People do go on and on about democracy as if it’s such a great thing. In theory it is. In theory communism’s a pretty good idea too. It’s the execution of these ideals that causes the problem. In many countries “idiots” aren’t allowed to vote, i.e. the intellectually disabled and yet that’s what happens every election. Okay the IQ’s of the voters may be greater than 30 (which was the old technical definition of an idiot) but in common parlance they still idiots or at least ignoramuses; they’re ill-informed, they don’t know enough to vote and the reason they don’t know enough is because the news (in all its shapes and forms but especially online) is unreliable. Both Clinton and Trump were painted black depending on who you listened to. I really wouldn’t have liked to choose between them because I wasn’t sure what the facts were. Even with Trump. He just said whatever he wanted and switched positions any old time it suited him. I honestly have no idea what the man actually stands for. He did what he had to do (or felt he had to do) to win and he may well settle down once he realises that making plans and making laws are two different things. Look at Obama and the problems he had pushing legislation through. I don’t think Trump will find it any easier.
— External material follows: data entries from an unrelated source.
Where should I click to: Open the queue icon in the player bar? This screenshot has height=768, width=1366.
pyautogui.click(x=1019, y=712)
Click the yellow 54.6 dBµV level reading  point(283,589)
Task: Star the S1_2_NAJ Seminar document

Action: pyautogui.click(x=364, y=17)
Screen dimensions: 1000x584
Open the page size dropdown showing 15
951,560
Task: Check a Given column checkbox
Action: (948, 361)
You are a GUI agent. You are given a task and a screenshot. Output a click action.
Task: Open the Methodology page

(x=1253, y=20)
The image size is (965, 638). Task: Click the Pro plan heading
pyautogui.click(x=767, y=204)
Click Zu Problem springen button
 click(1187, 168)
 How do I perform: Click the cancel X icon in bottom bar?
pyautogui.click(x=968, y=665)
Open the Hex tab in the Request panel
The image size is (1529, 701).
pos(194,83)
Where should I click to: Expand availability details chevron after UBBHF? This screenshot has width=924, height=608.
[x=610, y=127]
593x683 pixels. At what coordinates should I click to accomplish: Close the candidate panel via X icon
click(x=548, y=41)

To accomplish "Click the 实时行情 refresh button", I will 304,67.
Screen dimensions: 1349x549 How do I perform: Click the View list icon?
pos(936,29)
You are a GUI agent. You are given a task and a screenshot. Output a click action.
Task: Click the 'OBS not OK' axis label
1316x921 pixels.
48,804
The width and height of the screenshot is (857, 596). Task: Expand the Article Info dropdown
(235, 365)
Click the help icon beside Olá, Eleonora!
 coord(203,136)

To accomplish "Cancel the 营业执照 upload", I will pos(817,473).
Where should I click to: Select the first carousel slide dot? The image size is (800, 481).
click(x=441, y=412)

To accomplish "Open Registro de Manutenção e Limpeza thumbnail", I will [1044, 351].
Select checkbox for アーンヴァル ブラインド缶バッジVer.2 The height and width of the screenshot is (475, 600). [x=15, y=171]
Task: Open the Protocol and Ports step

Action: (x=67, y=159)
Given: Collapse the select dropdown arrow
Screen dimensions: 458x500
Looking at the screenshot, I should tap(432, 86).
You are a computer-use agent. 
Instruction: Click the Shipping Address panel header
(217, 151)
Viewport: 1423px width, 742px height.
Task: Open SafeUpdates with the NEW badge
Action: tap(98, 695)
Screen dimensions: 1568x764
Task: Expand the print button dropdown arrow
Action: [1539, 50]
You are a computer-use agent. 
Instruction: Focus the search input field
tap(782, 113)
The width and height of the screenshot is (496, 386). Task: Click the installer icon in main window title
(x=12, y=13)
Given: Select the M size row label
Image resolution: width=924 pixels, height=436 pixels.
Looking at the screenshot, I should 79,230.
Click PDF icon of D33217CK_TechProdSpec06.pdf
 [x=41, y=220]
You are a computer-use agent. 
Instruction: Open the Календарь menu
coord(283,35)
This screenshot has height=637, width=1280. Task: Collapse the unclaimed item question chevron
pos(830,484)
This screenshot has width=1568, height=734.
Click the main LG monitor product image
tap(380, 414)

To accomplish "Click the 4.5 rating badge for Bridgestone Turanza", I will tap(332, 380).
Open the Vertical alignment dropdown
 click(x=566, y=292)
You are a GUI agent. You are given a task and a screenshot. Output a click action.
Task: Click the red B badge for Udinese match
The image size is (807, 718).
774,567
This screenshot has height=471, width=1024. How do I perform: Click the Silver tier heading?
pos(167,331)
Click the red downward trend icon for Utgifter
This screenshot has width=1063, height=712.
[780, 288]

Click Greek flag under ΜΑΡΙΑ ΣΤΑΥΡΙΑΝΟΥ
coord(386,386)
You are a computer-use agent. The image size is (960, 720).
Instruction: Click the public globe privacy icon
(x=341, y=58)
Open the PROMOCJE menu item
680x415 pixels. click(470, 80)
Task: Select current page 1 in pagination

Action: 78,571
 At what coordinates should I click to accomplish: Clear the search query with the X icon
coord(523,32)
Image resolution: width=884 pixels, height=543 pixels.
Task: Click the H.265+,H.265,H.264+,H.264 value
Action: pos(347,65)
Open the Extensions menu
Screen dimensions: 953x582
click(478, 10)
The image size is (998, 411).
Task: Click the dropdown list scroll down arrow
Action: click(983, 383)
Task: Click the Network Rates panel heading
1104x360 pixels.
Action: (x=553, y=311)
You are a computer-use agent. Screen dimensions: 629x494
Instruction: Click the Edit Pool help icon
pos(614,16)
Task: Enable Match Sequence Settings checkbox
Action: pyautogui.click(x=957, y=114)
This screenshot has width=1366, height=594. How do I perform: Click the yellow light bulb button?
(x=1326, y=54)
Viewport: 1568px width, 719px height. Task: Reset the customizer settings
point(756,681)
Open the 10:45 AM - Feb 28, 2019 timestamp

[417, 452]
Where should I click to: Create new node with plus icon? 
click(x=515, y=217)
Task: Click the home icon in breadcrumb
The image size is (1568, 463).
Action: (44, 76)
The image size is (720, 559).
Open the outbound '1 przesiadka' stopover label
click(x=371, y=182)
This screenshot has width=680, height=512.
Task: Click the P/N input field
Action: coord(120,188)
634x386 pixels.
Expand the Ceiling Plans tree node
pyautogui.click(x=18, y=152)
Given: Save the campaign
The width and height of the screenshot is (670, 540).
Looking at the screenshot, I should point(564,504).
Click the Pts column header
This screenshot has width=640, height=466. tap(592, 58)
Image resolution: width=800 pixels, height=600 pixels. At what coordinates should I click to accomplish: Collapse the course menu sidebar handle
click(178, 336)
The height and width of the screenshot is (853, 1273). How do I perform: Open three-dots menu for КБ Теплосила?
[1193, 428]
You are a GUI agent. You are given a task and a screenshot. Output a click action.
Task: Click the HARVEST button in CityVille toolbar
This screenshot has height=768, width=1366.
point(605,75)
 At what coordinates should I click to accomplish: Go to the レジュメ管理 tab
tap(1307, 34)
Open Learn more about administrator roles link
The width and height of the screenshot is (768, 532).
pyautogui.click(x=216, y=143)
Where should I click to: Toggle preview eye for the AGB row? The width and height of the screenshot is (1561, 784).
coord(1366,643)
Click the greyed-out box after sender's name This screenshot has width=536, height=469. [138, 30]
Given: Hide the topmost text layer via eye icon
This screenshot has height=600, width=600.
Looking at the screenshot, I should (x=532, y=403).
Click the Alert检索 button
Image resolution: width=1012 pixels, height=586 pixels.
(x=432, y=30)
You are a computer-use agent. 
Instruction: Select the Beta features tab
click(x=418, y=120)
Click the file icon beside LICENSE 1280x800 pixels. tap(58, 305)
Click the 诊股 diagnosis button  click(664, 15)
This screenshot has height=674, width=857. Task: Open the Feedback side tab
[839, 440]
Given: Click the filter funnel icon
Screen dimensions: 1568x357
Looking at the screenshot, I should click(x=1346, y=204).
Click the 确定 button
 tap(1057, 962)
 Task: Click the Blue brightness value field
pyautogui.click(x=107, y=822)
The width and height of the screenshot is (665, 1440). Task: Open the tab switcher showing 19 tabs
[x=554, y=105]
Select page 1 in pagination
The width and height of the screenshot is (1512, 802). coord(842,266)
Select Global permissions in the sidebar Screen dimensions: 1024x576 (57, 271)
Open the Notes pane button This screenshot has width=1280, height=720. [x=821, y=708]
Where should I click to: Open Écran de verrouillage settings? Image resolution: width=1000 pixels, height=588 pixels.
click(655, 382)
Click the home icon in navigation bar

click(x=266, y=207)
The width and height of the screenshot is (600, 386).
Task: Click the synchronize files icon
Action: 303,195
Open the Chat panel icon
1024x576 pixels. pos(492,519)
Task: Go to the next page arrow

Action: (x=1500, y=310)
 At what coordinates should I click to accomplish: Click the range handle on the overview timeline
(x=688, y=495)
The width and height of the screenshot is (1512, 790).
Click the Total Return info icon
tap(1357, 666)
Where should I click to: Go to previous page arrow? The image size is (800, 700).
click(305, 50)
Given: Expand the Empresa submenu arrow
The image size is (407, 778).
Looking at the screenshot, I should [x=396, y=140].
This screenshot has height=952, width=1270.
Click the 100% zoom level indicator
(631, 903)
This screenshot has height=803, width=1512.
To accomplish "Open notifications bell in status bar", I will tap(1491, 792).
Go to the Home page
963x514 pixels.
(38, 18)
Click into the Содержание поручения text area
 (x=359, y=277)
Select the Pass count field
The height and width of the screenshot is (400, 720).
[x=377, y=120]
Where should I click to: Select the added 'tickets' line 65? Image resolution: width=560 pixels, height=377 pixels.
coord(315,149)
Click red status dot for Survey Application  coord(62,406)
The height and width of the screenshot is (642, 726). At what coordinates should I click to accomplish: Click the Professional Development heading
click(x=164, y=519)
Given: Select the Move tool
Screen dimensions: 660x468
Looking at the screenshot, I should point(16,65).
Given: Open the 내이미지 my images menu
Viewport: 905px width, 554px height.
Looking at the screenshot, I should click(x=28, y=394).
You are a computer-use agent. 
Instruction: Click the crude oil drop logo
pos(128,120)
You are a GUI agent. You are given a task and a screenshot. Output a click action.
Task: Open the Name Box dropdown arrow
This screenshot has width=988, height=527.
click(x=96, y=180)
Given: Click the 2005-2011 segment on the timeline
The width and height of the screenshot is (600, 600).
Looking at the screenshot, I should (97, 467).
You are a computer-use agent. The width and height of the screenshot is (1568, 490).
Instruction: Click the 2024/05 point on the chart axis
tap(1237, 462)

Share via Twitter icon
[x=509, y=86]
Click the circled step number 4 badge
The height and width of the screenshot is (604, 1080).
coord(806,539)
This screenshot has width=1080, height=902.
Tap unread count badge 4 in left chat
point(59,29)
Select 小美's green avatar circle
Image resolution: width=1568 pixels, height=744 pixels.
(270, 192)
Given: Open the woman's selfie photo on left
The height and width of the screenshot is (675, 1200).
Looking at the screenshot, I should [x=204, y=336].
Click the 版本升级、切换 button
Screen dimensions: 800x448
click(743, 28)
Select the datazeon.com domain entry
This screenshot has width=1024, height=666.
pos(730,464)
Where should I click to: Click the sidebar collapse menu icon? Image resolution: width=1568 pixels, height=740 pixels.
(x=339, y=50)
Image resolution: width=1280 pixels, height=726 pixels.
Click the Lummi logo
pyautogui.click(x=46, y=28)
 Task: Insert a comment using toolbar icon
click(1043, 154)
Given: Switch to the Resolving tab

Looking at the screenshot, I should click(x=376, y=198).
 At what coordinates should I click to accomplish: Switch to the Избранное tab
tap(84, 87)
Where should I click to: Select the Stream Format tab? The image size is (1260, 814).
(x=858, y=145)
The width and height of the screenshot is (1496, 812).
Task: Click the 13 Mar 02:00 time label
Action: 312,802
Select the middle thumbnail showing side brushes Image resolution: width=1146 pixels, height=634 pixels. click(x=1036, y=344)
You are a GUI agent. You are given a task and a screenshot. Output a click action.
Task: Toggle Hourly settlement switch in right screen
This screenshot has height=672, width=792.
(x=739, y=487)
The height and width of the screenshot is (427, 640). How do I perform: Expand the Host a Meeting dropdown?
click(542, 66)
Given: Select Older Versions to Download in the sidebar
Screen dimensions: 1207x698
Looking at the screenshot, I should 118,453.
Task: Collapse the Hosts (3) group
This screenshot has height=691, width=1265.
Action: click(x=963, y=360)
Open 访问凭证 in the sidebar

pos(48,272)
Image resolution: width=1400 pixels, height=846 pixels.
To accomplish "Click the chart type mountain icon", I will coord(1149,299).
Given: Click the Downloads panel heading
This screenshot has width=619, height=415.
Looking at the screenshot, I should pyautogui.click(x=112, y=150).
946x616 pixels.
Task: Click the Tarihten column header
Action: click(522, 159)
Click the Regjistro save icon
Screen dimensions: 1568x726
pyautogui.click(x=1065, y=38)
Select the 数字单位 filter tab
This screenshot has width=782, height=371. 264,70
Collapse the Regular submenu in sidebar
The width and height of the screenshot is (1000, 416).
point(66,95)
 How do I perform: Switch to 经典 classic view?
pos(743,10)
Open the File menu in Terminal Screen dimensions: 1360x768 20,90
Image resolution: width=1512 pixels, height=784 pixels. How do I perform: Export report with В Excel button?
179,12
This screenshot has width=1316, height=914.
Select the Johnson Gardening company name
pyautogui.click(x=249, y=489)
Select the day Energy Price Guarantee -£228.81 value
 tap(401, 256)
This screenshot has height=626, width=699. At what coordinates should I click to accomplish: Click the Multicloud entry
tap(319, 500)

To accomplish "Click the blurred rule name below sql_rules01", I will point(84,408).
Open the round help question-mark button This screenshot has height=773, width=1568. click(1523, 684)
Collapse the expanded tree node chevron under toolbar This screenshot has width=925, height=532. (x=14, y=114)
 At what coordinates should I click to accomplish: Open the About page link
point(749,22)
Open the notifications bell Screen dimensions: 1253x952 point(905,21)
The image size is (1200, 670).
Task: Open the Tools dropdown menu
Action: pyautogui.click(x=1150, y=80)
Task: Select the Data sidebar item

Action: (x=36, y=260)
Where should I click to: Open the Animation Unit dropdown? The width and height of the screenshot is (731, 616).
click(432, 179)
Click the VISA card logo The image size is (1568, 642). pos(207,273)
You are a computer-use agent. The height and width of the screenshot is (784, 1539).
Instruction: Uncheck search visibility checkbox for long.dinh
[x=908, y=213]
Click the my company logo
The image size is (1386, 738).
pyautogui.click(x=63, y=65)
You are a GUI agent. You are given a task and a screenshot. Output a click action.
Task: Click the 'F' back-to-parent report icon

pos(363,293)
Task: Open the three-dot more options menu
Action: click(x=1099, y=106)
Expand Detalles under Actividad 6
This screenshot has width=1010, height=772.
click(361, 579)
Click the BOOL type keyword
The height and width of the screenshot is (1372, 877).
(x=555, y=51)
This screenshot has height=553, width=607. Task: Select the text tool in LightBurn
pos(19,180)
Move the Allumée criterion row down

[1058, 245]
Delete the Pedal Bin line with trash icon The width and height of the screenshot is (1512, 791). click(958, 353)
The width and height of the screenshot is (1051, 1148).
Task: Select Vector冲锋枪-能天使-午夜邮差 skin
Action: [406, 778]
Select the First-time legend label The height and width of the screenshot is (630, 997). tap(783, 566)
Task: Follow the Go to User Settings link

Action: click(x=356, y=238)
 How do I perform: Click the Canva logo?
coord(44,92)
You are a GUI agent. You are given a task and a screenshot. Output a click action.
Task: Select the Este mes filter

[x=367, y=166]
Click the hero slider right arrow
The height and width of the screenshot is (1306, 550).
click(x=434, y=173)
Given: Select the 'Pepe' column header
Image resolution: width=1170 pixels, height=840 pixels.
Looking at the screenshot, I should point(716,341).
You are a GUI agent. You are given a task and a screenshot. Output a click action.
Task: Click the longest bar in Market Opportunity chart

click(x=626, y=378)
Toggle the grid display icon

But what do I know? And who really cares what I think?

Ken Armstrong said...

I care Jim. That's one anyway.

Thanks, as always, for your considered thoughts.

Ken

Jules said...

This is absolutely true - and we all ought to try to make a difference. Some might say, "What difference can one person make?" and it might well seem that what lies before us is insurmountable but the truth is that everybody can make a difference - if we couldn't, what point would there be in our lives? To some extent, we can be as significant as we choose to be.

And so what if we're snowflakes? You know what happens when snowflakes move together? An avalanche.